### Required action
Answer these questions from the article below on transgender people changing the gender marker on Hong Kong identity cards:
(a) How many transgender people applied to change their gender marker on Saturday?
(b) Which group has Zephyrus Tsang as vice-chairperson?
(c) Under which ordinance did the top court rule that the policy violated constitutional rights to privacy?

### Source passage

Thirteen transgender people on Saturday applied to change the gender marker on their identity cards to their preferred gender identity, in a coordinated effort to urge the Immigration Department to update its terms. It came after a ruling by the city’s top court allowing trans people to do so without having undergone full sex reassignment surgery (SRS).
From left to right: Zephyrus Tsang, Christine Chu, Liam Mak. Photo: James Lee/HKFP.
Speaking outside Immigration Tower in Wan Chai, Christine Chu – member of transgender concern group Quarks – said their group would be joined by another eight people who had previously filed applications to change their gender markers in February and March.
“But months later, those applications are still pending,” Chu, a trans woman, told reporters, adding that the applicants had not received word from the department beyond an acknowledgement.
Application for Amendment of Registered Particulars of Hong Kong Identity Card form. Photo: James Lee/HKFP.
Chu, who founded the Hong Kong Trans Law Database this year, said the Immigration Department had still not updated its conditions for changing gender markers to reflect February’s ruling.
‘Not medically required’
The department’s website currently states that people who have undergone SRS, psychotherapy and hormonal treatment, and have had a “real-life experience of the chosen gender role for a period of time” are eligible to submit an application with supporting documents to change their gender marker.
A full SRS procedure for trans men includes the removal of the uterus and ovaries, and the construction of a penis or “some form of a penis.” A sex change from male to female would include the “removal of the penis and testes”, and the “construction of a vagina,” February’s judgement read.
The court ruled that the procedure was “at the invasive end of the treatment spectrum for gender dysphoria” and “not medically required by many transgender persons.”
Transgender concern group Quarks voices support for the legal challenge at the High Court on Thursday morning. Photo: Peter Lee/HKFP.
“We urge the Immigration Department and its Registration of Persons Office to face trans folks’ demands,” Chu said on Saturday, a day after Quarks called on trans people who had not undergone SRS to submit applications to change their gender markers.
“The Registration of Persons Office has been given ample time to update its policies. For it to continue to uphold a policy ruled as unconstitutional to this day, for it to continue to adhere to that policy for changing one’s gender marker, would mean that the Immigration Department is violating constitutional rights,” Chu said.
Quarks vice-chairperson Zephyrus Tsang, a trans man, said the Department’s understanding of “sex-reassignment surgery” generally only referred to the aforementioned genital surgeries, known colloquially as “bottom surgery.” He added that gender-affirming care could refer more broadly to other forms of treatment, such as “top” surgeries including mastectomy.
Five months later
The move by Quarks came five months after Hong Kong’s top court in February overturned a government policy that barred trans people from changing the gender marker on their identity cards if they had not undergone full sex reassignment surgery. Trans activist Henry Tse, one of the appellants, said he had “successfully defended [his] dignity and male identity.”
Tse, 31, together with two other trans men identified as “Q” and “R,” lost their first legal challenge in 2018. Tse and Q lodged an appeal to the Court of Appeal, which upheld the government’s policy in a ruling handed down last January.
Henry Tse holding a red banner reading “successful appeal” outside the Court of Final Appeal on Feb. 6, 2023. Photo: Hillary Leung/HKFP.
The top court sided with the appellants this February, ruling that the policy violated people’s constitutional rights to privacy under the Hong Kong Bill of Rights ordinance.
The “external incongruence” between their physical appearance and the gender displayed on their identity card could elicit doubt and questions that involved a “violation of dignity and invasion of privacy complained of in this appeal,” the judgement read.
“Your ID card is something that you use on a daily basis, whether to open a bank account or to identify yourself when you’re subjected to a stop-and-search by police,” Chu said, reiterating an argument made by Tse in court earlier this year.

### Data provided
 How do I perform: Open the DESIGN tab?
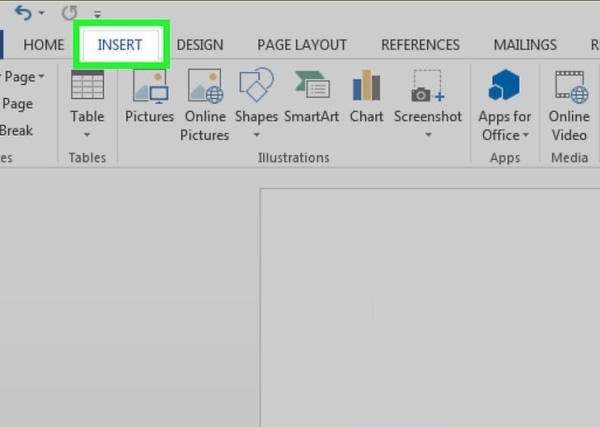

### Solution below
(a) Thirteen.
(b) Quarks, a transgender concern group.
(c) The Hong Kong Bill of Rights ordinance.